Thursday 22 May 2014

Do you trust in the Dark Arts?

Why estimating Data Quality profiling isn't just guess-work

Data Management lore would have us believe that estimating the amount of work involved in Data Quality analysis is a bit of a “Dark Art,” and to get a close enough approximation for quoting purposes requires much scrying, haruspicy and wet-finger-waving, as well as plenty of general wailing and gnashing of teeth. (Those of you with a background in Project Management could probably argue that any type of work estimation is just as problematic, and that in any event work will expand to more than fill the time available…).
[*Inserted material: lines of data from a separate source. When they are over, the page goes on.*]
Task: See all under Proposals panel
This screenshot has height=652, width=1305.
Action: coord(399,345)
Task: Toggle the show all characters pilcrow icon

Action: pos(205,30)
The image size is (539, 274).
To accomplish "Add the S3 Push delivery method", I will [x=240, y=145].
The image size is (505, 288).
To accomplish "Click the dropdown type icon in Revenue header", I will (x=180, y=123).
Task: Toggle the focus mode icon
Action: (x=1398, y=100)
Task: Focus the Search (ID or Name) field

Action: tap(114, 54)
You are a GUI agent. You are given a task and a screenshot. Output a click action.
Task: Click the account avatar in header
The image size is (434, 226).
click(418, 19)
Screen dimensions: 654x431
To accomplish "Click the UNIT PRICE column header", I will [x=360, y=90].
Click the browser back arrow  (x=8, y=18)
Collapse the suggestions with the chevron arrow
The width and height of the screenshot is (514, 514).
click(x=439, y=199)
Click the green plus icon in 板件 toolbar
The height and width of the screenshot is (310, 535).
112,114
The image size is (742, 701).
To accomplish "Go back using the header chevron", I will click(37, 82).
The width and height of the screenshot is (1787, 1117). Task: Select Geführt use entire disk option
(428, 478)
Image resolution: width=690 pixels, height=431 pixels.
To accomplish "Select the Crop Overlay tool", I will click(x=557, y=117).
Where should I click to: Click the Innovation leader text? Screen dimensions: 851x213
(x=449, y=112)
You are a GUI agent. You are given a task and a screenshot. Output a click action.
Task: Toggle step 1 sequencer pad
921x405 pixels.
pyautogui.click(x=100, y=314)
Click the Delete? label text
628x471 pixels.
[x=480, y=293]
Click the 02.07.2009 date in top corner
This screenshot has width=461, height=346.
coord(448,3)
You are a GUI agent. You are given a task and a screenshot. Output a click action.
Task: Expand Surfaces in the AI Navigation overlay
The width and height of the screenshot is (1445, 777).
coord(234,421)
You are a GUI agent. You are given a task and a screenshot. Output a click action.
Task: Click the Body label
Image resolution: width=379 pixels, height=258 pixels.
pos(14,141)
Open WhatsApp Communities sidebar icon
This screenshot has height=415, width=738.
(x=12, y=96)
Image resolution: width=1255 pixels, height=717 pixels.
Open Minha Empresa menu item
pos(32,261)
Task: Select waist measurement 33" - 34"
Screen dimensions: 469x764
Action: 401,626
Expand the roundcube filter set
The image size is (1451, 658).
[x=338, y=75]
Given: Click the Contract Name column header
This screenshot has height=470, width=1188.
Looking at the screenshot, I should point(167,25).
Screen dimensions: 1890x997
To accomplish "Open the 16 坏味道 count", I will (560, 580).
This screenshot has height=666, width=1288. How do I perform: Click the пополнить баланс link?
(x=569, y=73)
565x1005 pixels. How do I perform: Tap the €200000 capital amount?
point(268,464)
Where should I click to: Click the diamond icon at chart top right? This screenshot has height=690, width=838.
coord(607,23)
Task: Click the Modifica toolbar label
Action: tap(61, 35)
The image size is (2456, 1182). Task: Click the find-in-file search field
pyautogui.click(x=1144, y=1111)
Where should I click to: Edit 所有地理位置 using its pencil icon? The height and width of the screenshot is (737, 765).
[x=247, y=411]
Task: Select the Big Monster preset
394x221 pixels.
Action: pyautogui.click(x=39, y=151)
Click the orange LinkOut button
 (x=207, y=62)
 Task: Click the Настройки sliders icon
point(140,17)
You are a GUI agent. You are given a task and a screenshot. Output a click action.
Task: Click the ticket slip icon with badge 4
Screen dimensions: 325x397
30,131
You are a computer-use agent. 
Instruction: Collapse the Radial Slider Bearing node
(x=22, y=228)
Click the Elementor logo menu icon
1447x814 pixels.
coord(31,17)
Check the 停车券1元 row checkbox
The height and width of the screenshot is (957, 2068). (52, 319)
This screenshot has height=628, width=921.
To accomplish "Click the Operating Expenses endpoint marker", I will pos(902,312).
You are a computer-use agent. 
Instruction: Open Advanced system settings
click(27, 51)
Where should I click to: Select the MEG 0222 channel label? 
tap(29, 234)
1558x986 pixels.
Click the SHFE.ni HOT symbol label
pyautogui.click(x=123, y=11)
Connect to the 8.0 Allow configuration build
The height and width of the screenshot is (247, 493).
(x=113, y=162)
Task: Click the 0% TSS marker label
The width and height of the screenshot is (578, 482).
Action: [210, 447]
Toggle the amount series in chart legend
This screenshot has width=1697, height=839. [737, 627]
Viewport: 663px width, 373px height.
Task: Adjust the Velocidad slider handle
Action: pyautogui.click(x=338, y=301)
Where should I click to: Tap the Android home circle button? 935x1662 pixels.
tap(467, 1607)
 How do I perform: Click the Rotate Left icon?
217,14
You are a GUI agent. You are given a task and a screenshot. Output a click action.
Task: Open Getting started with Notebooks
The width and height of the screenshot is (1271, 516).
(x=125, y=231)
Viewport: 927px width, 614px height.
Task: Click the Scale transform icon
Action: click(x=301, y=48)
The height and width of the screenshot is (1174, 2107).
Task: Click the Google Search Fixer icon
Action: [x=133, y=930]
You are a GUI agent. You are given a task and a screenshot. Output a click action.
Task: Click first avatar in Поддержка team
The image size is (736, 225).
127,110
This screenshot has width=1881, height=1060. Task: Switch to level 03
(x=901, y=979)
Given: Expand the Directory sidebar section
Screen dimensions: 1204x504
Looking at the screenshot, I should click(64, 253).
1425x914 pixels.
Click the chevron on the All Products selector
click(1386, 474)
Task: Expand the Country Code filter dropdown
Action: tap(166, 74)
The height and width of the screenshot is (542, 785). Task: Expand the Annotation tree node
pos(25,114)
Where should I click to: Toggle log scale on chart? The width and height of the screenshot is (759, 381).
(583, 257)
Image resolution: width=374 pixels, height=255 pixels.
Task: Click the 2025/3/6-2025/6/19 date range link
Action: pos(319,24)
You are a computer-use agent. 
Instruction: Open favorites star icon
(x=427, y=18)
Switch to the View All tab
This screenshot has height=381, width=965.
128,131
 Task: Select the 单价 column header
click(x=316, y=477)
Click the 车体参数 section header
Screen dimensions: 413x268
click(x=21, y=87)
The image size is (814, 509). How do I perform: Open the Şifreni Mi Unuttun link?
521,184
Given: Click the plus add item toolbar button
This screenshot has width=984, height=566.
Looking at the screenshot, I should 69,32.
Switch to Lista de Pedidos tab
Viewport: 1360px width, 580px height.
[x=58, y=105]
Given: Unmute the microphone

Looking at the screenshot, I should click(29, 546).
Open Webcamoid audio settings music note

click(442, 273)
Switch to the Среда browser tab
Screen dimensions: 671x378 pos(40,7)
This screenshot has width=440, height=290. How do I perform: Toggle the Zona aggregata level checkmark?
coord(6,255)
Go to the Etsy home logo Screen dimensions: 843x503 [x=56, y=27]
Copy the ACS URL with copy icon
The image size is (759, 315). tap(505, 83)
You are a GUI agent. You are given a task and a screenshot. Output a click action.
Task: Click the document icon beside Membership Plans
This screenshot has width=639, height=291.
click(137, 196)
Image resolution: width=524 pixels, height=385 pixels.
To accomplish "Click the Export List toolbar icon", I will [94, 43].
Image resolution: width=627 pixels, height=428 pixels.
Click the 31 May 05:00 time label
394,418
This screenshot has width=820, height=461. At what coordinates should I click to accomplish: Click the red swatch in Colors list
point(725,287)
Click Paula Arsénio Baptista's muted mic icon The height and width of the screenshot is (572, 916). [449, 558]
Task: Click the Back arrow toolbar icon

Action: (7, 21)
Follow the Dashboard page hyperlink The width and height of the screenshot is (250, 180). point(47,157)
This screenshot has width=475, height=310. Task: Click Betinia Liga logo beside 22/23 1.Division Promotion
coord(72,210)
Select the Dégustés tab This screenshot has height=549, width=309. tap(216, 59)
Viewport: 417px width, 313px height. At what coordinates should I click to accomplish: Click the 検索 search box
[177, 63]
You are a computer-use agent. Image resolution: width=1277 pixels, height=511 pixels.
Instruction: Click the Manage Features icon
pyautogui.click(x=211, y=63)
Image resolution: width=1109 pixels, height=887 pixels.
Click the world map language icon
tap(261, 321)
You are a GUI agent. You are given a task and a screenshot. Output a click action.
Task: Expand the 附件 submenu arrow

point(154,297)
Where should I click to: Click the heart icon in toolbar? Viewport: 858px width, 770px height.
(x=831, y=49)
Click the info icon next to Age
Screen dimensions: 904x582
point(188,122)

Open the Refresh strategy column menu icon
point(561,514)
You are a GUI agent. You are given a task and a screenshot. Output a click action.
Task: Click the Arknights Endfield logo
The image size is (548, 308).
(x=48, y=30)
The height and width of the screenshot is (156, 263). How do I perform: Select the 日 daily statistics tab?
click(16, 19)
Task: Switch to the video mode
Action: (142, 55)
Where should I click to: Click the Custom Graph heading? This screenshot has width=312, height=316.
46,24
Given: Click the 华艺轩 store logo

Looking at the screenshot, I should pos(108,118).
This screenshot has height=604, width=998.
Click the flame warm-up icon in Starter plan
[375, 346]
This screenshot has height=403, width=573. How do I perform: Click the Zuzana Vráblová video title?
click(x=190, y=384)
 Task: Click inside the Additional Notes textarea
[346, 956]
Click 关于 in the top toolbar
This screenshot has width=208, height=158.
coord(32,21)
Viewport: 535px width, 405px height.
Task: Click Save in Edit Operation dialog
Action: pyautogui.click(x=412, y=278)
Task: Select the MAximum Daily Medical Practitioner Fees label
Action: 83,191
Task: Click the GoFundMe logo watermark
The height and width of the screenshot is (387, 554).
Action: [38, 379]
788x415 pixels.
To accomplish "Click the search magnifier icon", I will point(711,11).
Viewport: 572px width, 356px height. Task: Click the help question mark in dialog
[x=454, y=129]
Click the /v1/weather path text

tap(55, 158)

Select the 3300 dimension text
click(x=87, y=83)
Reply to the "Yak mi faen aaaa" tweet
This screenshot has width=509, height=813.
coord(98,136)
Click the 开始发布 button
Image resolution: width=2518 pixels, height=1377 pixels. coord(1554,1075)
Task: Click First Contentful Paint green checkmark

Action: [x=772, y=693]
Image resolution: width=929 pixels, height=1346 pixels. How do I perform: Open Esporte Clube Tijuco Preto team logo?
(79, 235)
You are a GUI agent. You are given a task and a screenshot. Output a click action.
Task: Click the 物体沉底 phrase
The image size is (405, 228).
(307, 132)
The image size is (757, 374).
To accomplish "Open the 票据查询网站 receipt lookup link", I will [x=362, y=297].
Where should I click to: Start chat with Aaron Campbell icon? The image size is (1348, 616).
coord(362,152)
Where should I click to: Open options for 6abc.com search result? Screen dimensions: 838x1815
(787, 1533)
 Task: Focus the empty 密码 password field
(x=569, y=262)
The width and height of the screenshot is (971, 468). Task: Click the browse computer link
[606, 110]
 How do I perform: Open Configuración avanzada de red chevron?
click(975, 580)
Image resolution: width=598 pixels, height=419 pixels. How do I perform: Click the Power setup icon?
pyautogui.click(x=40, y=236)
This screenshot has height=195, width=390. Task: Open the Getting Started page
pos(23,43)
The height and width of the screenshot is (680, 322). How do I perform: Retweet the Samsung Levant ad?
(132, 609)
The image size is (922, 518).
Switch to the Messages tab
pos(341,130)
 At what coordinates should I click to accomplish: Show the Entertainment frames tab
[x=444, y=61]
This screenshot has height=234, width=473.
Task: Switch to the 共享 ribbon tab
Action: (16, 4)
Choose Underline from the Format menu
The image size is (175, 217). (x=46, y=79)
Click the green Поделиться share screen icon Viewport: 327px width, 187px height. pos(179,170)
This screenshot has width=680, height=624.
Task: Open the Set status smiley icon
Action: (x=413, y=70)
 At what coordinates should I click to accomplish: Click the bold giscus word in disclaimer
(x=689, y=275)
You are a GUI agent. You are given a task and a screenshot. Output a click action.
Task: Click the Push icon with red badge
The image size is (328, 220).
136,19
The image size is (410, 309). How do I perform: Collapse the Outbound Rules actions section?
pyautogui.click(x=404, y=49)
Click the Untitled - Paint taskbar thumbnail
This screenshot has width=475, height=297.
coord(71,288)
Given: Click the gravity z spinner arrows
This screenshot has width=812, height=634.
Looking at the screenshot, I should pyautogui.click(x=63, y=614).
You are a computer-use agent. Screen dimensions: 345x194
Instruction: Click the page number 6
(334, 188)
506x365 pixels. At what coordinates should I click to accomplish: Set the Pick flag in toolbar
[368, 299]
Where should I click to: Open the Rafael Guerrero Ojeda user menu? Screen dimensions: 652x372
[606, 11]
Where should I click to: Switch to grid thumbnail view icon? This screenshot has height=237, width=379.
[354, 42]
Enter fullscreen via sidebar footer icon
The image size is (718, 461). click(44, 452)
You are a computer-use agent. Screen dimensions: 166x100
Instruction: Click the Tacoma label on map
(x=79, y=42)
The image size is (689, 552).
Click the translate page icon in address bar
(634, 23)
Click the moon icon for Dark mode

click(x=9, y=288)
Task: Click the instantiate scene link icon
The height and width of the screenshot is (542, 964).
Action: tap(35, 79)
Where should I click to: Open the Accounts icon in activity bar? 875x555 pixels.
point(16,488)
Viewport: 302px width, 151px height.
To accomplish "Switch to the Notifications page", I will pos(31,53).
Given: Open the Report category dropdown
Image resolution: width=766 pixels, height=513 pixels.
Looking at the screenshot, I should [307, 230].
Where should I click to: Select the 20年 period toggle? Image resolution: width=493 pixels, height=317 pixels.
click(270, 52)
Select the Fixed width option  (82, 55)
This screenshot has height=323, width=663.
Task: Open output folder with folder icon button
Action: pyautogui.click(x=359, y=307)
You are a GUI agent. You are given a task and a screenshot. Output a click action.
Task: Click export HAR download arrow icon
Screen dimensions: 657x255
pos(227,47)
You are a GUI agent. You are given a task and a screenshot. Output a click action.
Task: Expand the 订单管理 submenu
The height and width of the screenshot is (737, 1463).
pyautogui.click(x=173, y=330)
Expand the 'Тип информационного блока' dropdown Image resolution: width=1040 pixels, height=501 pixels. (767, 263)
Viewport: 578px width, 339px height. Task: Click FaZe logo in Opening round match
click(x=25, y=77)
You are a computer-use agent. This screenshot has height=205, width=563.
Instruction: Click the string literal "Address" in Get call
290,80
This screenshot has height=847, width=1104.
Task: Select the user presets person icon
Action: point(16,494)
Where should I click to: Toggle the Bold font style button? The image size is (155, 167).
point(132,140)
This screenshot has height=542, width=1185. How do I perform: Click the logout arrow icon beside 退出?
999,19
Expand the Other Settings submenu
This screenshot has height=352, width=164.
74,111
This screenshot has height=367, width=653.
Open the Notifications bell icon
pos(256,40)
However, you may no longer need to call on the services of Severus Snape or Mystic Meg to get a workable estimate for data quality profiling. My colleague from QFire Software, Neil Currie, recently put me onto a post by David Loshin on SearchDataManagement.com, which proposes a more structured and rational approach to estimating data quality work effort.

At first glance, the overall methodology that David proposes is reasonable in terms of estimating effort for a pure profiling exercise - at least in principle. (It's analogous to similar "bottom/up" calculations that I've used in the past to estimate ETL development on a job-by-job basis, or creation of standards Business Intelligence reports on a report-by-report basis).

I would observe that David’s approach is predicated on the (big and probably optimistic) assumption that we're only doing the profiling step. The follow-on stages of analysis, remediation and prevention are excluded – and in my experience, that's where the real work most often lies! There is also the assumption that a pre-existing checklist of assessment criteria exists – and developing the library of quality check criteria can be a significant exercise in its own right.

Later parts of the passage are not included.